◆ Excerpt provided ◆
In the rules for expressions, we now have to account for references to variables, which may involve array or structure dereferencing operations. We will use the following attributes:
E --> R
E.type = R.type;
E.place = R.place + "[" + R.offsetPlace + "]"
// + is string concat here
R --> id
R.type = Lookup(id.lexval);
R.place = id.lexval;
R.offsetPlace = NewTemp();
AQ("move", R.offsetPlace, "-", "0");
R --> R "." id
R.place = R1.place;
R.offsetPlace = R1.offsetPlace;
R.type = Lookup type of id.lexval in ST associated with R1.type;
temp = Lookup offset of id.lexval in ST associated with R1.type;
AQ("add", R.offsetPlace, R.offsetPlace, temp);
R --> R "[" E "]"
R.place = R1.place;
R.offsetPlace = R1.offsetPlace;
R.type = base type stored in array type R1.type;
tempPlace = NewTemp();
AQ("mult", tempPlace, E.place, size(R.type));
AQ("add", R.offsetPlace, R.offsetPlace, tempPlace);
We have left out everything but the essentials here, and you will need to add
such things as type checking (e.g., is R1.type a structure type in the third
rule?), flow of control checks (is E in flow of control mode in the fourth rule
or in value mode?), and so on.

◆ To do ◆
a - List every grammar production (rule of the form left side --> right side) that appears in the excerpt on variable references.
b - Continue the excerpt on variable references from its last sentence.
The data after this point is separate material, unrelated to the excerpt on variable references.

◆ Data provided ◆
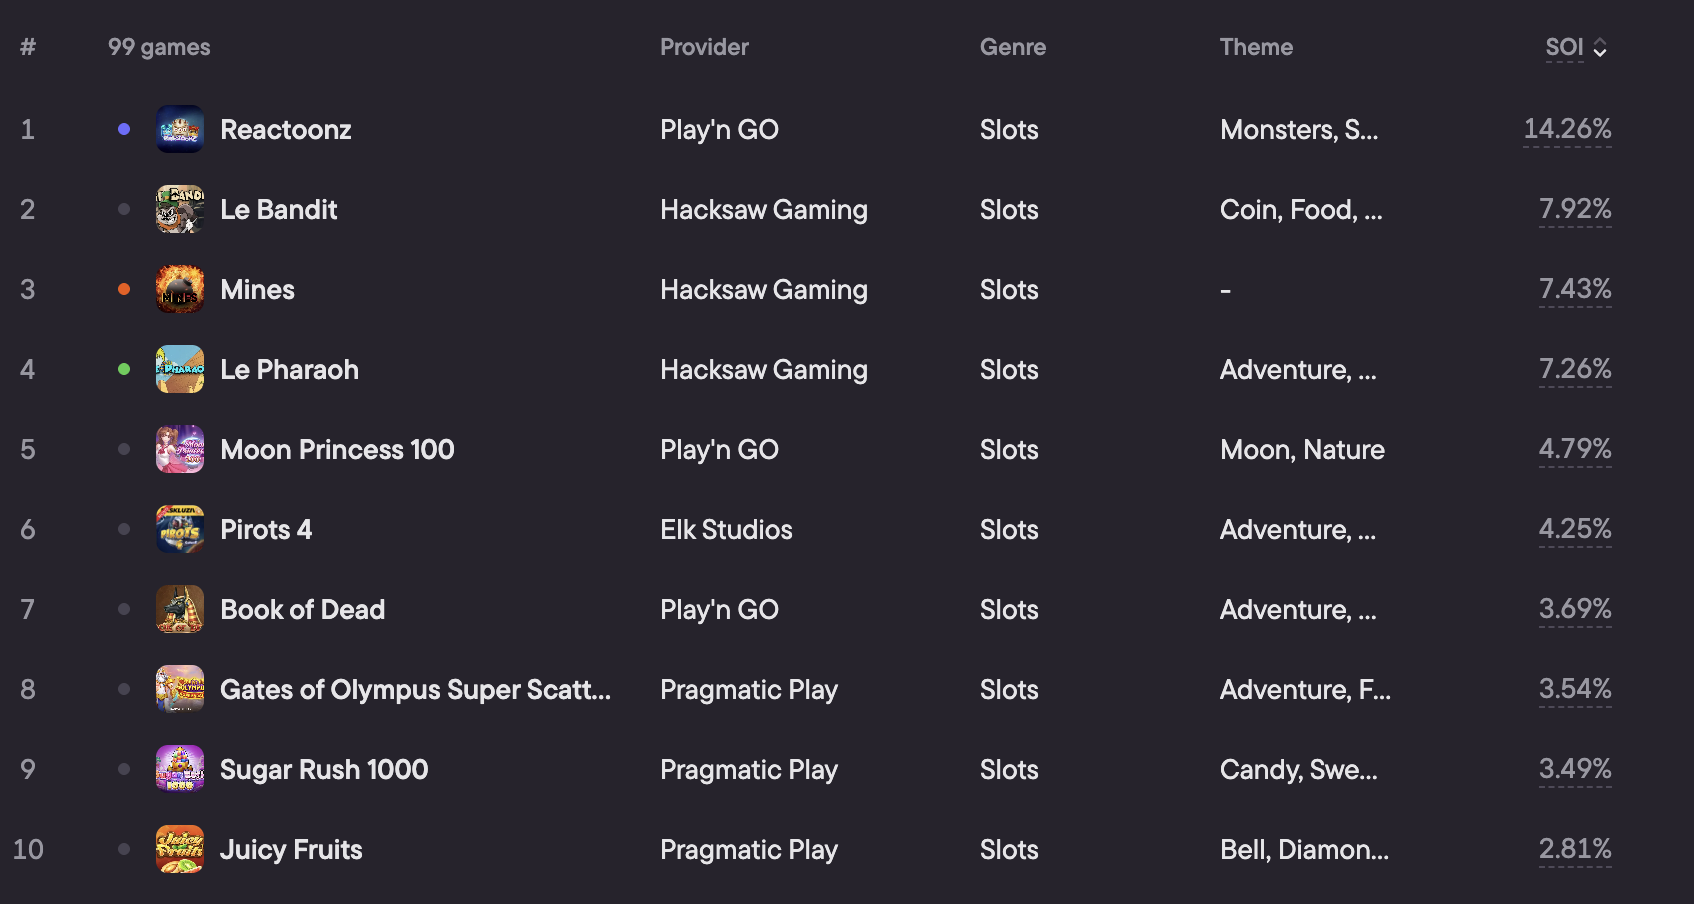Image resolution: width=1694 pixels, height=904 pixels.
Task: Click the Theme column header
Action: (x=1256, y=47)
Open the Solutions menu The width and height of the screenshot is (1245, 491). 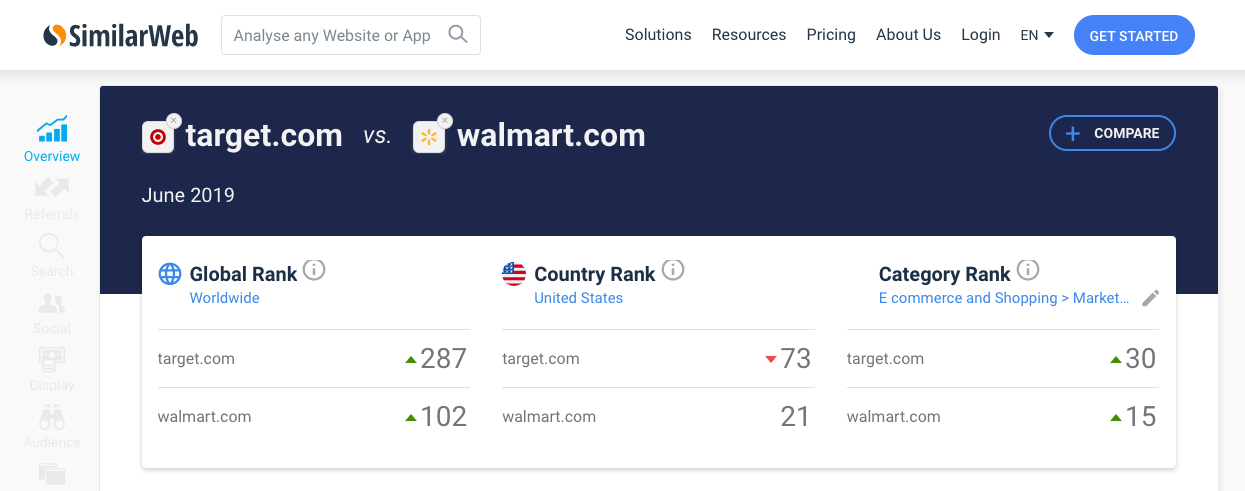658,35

◆ The replies ◆
a -
E --> R
R --> id
R --> R "." id
R --> R "[" E "]"

b -
There are several ways to improve this translation scheme, and you should think about this for your project. The main problem is that every variable has a variable offset; when the offset is a constant, e.g., 1, it still produces
move t34, -, 1
move A[t19], -, B[t34]
instead of
move A[t19], -, B[1]
Similarly, a series of structure references will result in explicit addition of
constants; e.g.,
move t34, -, 0
move t34, -, 4
add t34, -, 4
add t34, -, 8
move A[t19], -, B[t34]
This could be preprocessed by the compiler to get:
move A[t19], -, B[16]
We will leave it to the reader to figure out a good way to optimize these (and
other) points.